Recopiez mot pour mot l’intégralité du texte sur l’industrie automobile du Michigan.

### [Texte sélectionné]

***

Bien avant que la crise actuelle du capitalisme ne secoue l’ensemble du pays, l’Etat du Michigan nous avait donné un aperçu de l’avenir. Le Michigan était autrefois le cœur de l’industrie automobile américaine, particulièrement les villes de Détroit et Flint. Dans les 70 et 80, les « Big Three » (les 3 Grands : General Motors, Ford et Chrysler) ont commencé à y réduire leur production. A la recherche de plus bas coûts de production, ils ont accéléré les cadences, taillé dans les salaires et procédé à des licenciements. Ils ont aussi déplacé la production vers d’autres pays ou d’autres Etats américains moins syndiqués.

***

### [Données sources]
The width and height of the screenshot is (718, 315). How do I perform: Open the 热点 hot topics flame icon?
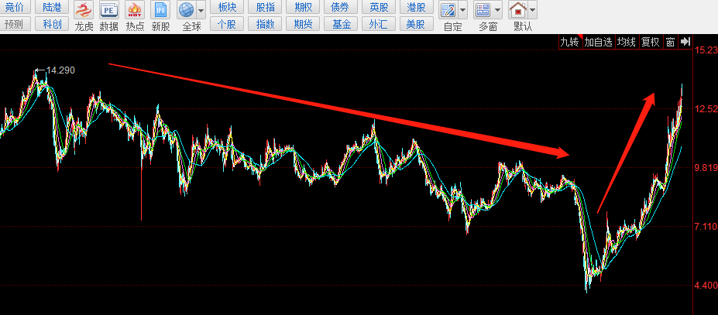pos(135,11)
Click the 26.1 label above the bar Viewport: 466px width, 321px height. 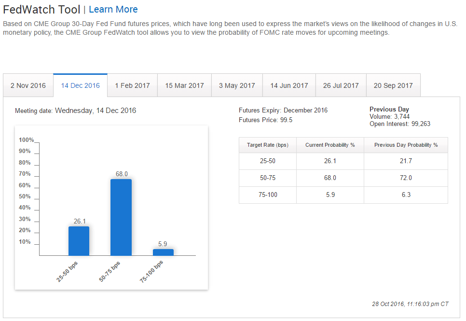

***

### [Réponse]
Bien avant que la crise actuelle du capitalisme ne secoue l’ensemble du pays, l’Etat du Michigan nous avait donné un aperçu de l’avenir. Le Michigan était autrefois le cœur de l’industrie automobile américaine, particulièrement les villes de Détroit et Flint. Dans les 70 et 80, les « Big Three » (les 3 Grands : General Motors, Ford et Chrysler) ont commencé à y réduire leur production. A la recherche de plus bas coûts de production, ils ont accéléré les cadences, taillé dans les salaires et procédé à des licenciements. Ils ont aussi déplacé la production vers d’autres pays ou d’autres Etats américains moins syndiqués.